### EXERCISE OBJECTIVE
Could you transcribe exactly the lines below, from the line with "This screenshot has" through the line with "You are a GUI", and nothing else, leaving out the pictures?

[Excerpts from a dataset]
------------------------------------------------
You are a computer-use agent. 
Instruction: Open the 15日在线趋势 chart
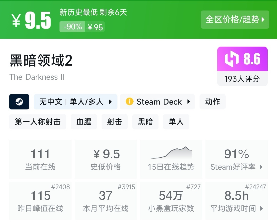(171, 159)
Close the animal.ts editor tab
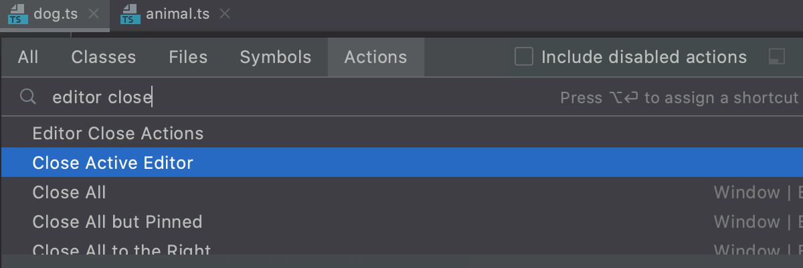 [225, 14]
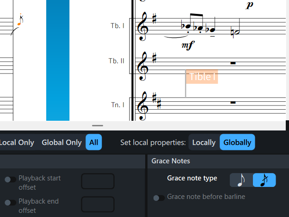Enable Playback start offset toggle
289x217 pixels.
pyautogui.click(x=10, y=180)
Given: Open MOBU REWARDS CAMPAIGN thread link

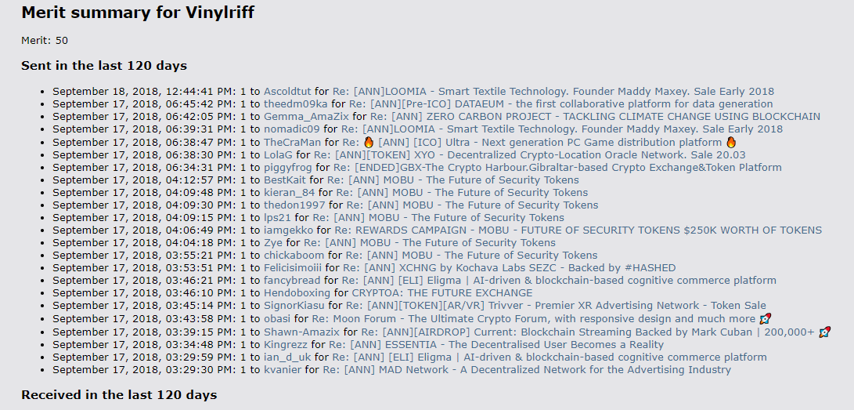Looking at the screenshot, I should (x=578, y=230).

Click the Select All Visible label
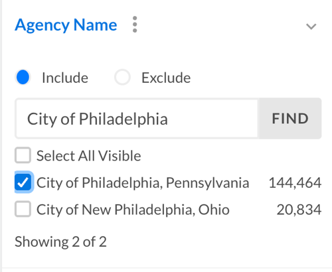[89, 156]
------------------------------------------------
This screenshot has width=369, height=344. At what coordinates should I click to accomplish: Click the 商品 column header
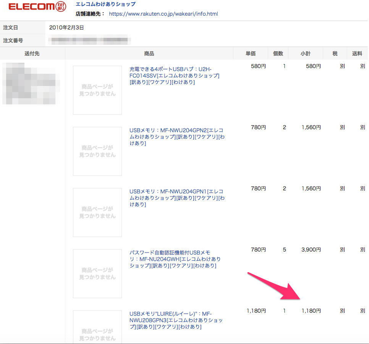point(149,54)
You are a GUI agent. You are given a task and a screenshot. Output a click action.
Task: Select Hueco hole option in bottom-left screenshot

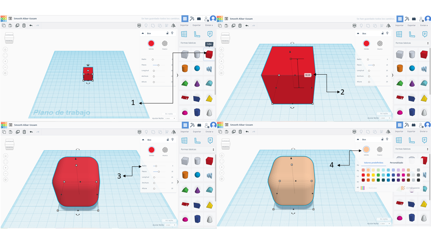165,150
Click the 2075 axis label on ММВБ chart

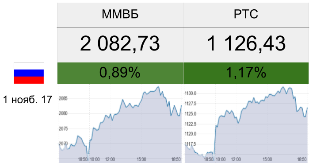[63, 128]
------------------------------------------------
### TASK RESULT
This screenshot has width=369, height=344. At what coordinates should I click to accomplish: Click the 商品 column header
point(149,54)
You are a GUI agent. You are given a task and a screenshot. Output a click action.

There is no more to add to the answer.